Question

the number of diagonals in a polygon, d, in terms of the number of sides of a polygon, n, is given by the equation $d = \frac{n(n - 3)}{2}$. what equation shows the number of sides of a polygon in terms of the number of diagonals?
a. $n=sqrt{\frac{2d}{3}}$
b. $n=sqrt{2d + 3}$
c. $n=sqrt{2d}+3$
d. $n=sqrt{2d+\frac{9}{4}}+\frac{3}{2}$

Explanation:

Step1: Start with given formula

$d=\frac{n(n - 3)}{2}$

Step2: Multiply both sides by 2

$2d=n(n - 3)=n^{2}-3n$

Step3: Rearrange to quadratic - form

$n^{2}-3n - 2d=0$

Step4: Use quadratic formula $n=\frac{-b\pm\sqrt{b^{2}-4ac}}{2a}$ for $an^{2}+bn + c = 0$

Here $a = 1$, $b=-3$, $c=-2d$. So $n=\frac{3\pm\sqrt{(-3)^{2}-4\times1\times(-2d)}}{2\times1}=\frac{3\pm\sqrt{9 + 8d}}{2}$
Since $n>0$, we consider the positive root.
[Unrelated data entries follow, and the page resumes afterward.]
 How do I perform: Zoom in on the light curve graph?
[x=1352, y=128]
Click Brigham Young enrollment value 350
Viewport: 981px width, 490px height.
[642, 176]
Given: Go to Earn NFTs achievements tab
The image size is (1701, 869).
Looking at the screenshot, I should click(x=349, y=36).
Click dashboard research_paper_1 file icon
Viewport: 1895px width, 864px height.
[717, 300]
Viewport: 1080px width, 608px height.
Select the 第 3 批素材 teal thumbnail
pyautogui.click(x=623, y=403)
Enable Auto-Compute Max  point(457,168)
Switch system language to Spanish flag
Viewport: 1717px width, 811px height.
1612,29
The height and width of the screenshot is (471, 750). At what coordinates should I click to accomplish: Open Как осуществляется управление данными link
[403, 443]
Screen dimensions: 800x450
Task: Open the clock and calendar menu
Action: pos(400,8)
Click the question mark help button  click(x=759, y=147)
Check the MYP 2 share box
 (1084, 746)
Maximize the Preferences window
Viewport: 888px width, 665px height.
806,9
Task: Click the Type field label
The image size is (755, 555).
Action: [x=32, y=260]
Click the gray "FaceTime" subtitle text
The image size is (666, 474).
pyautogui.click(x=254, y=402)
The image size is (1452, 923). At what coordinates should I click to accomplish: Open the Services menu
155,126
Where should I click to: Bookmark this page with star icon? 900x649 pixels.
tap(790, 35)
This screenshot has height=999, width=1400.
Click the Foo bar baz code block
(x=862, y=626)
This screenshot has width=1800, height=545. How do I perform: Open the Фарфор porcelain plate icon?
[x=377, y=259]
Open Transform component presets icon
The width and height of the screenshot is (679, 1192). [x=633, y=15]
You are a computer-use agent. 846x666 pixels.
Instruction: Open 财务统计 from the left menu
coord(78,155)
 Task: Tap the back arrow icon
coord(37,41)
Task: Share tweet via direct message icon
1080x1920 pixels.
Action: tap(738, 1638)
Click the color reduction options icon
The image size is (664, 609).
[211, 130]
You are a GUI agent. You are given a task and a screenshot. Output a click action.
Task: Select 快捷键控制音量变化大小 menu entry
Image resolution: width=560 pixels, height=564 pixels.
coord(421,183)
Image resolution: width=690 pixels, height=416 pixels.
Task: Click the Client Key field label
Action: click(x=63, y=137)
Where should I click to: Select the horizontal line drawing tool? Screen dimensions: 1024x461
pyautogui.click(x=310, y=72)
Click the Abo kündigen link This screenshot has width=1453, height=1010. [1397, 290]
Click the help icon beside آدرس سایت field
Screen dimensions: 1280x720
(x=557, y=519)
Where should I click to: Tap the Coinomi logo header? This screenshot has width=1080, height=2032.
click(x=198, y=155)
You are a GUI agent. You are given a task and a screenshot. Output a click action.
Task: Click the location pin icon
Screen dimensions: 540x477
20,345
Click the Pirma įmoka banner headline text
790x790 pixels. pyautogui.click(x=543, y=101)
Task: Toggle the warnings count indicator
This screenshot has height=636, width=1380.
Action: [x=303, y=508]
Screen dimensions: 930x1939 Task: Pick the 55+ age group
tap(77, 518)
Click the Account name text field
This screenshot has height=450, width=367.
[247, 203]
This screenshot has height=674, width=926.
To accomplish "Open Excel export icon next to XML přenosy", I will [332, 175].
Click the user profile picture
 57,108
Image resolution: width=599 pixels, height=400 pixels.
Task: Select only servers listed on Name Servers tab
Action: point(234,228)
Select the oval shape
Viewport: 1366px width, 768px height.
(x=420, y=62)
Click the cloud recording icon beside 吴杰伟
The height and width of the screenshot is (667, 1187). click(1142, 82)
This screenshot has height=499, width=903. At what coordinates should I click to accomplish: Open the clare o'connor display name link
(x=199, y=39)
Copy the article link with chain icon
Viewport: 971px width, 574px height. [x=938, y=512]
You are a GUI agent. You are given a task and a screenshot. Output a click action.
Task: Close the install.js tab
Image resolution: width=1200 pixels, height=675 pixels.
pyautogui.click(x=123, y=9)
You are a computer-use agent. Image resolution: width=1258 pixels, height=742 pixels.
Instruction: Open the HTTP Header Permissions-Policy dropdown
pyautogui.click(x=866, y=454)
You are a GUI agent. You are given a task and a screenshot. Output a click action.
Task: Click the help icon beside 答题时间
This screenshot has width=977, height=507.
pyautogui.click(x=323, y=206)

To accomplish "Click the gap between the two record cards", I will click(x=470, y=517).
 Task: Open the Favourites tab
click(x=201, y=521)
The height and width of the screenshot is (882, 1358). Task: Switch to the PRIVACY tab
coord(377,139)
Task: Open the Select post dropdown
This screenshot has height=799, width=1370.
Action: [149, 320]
First, rewrite $\sqrt{9 + 8d}=\sqrt{4(2d+\frac{9}{4})}=2\sqrt{2d+\frac{9}{4}}$. Then $n=\frac{3 + 2\sqrt{2d+\frac{9}{4}}}{2}=\sqrt{2d+\frac{9}{4}}+\frac{3}{2}$

Answer:

D. $n=\sqrt{2d+\frac{9}{4}}+\frac{3}{2}$